**Stated problem**
Update the lines of the listing from the one containing "Find the location of a particular element. The" through the end of the listing: change "image size" to "frame size" and leave everything else as it is. Leave the pictures out of your answer.
**** Supplied data ****
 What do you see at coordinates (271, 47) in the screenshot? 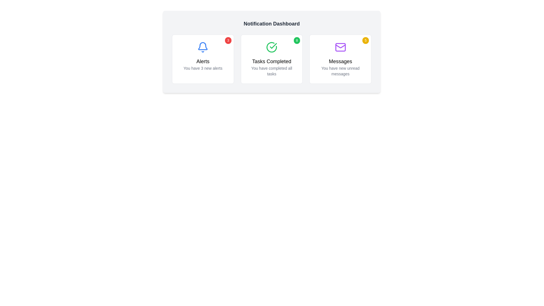
I see `the circular icon with a green outline and a checkmark inside, located at the top center of the 'Tasks Completed' card in the 'Notification Dashboard' interface` at bounding box center [271, 47].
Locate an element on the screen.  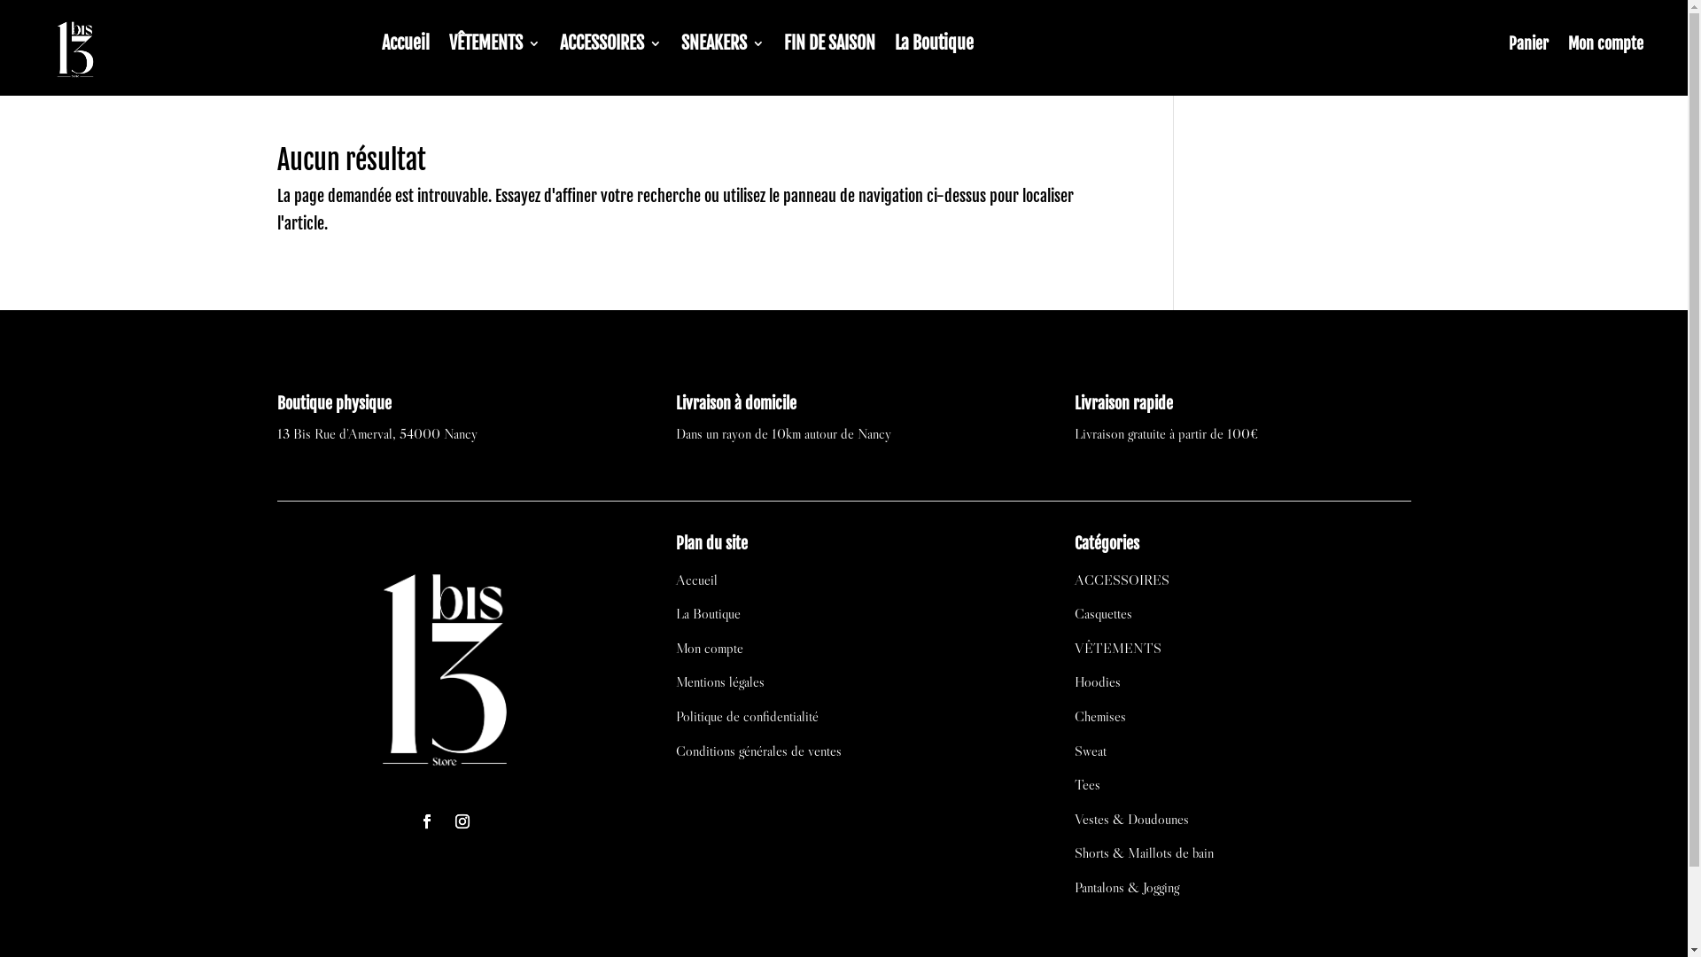
'Sweat' is located at coordinates (1073, 750).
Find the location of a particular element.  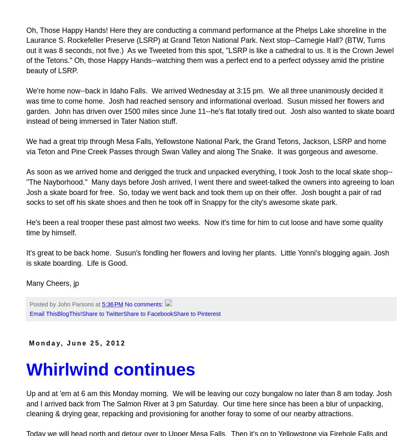

'Share to Pinterest' is located at coordinates (197, 313).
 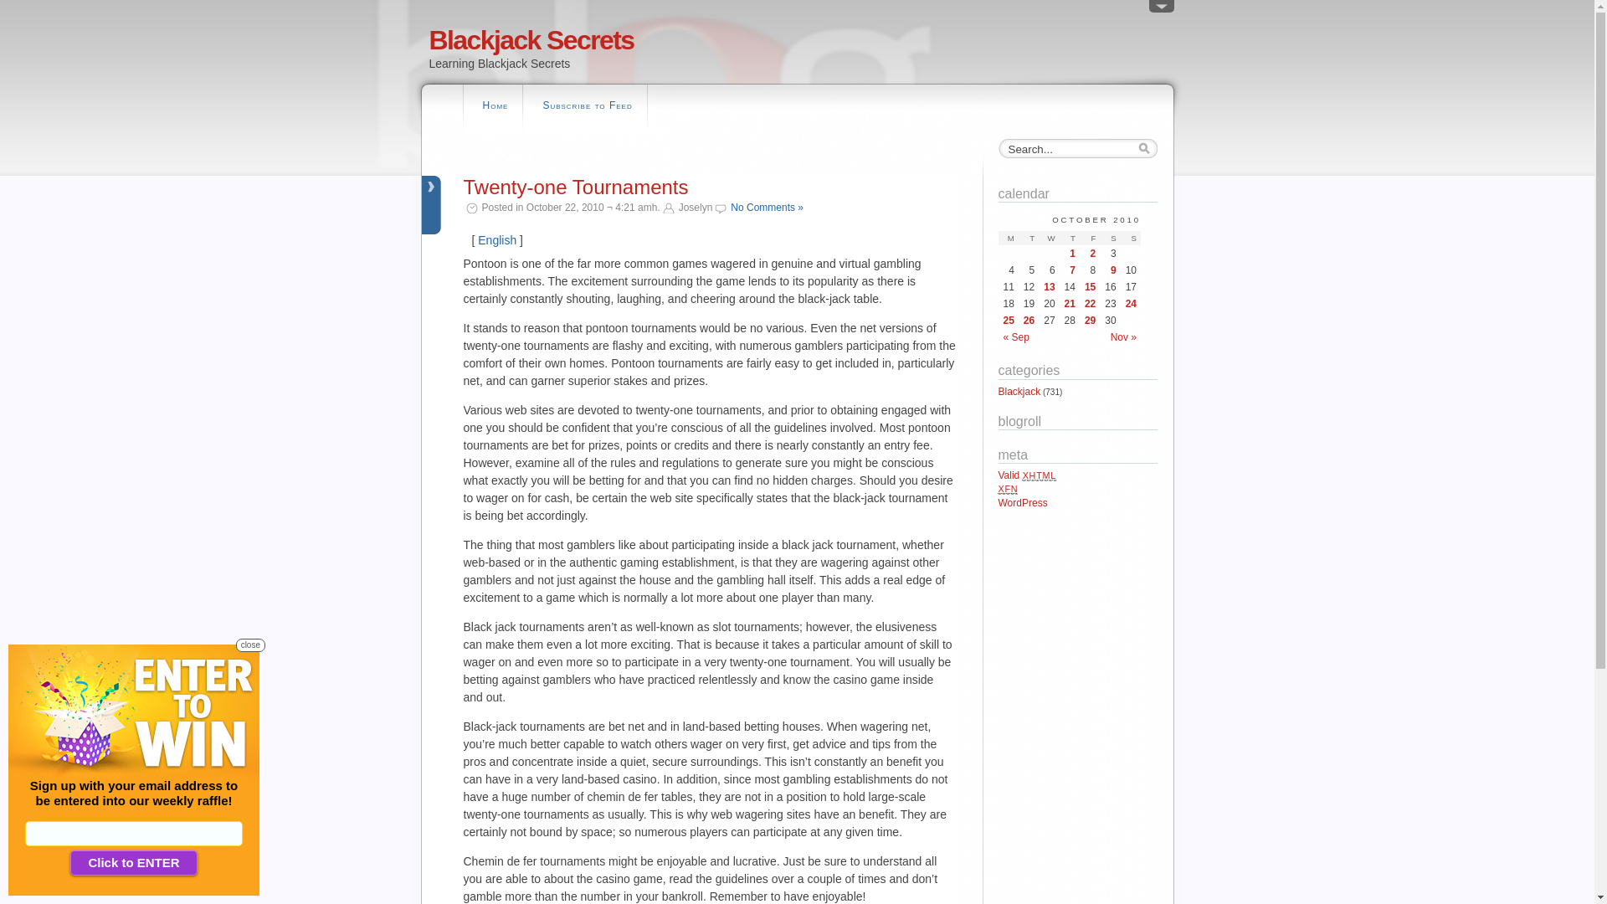 What do you see at coordinates (997, 502) in the screenshot?
I see `'WordPress'` at bounding box center [997, 502].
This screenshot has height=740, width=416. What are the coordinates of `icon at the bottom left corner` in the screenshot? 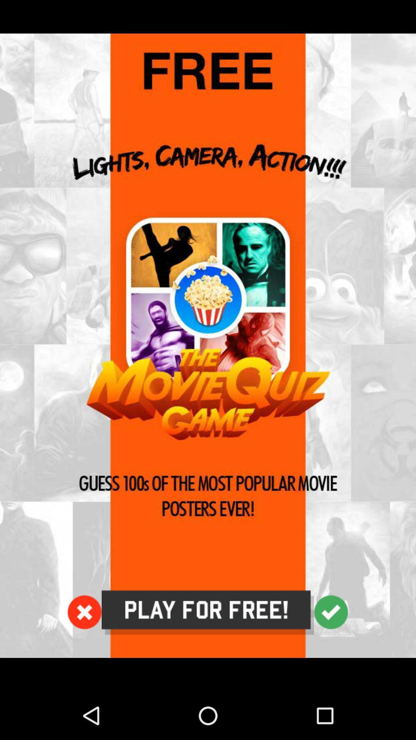 It's located at (84, 612).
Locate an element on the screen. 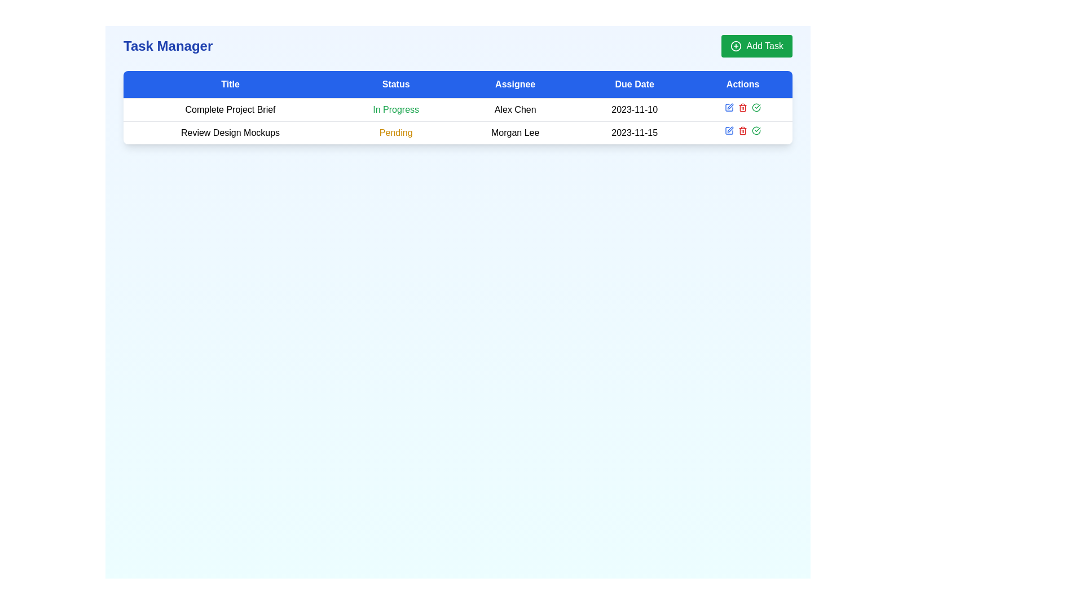 This screenshot has height=609, width=1083. the delete button located in the second row of the table for the task titled 'Review Design Mockups' is located at coordinates (743, 108).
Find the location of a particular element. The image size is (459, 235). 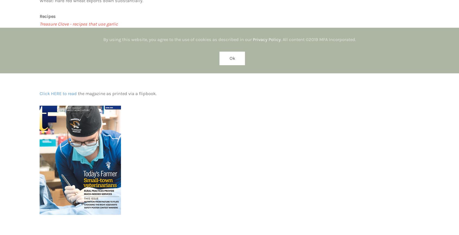

'Recipes' is located at coordinates (47, 16).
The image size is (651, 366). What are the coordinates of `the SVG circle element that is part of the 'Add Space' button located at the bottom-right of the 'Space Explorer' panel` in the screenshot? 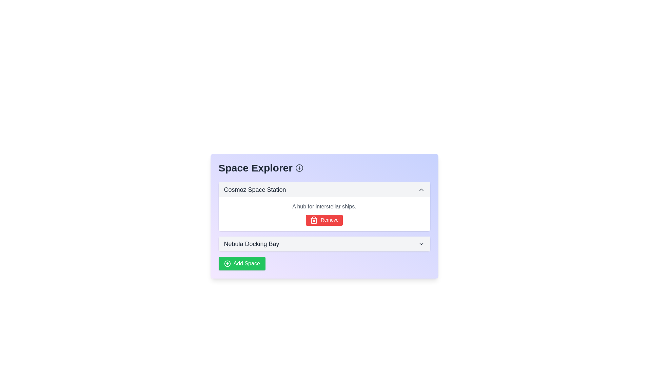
****
**Solution**
Find the location of a particular element. The frame size is (459, 235). 

'Recipes' is located at coordinates (47, 16).
The frame size is (651, 366). What are the coordinates of `the SVG circle element that is part of the 'Add Space' button located at the bottom-right of the 'Space Explorer' panel` in the screenshot? 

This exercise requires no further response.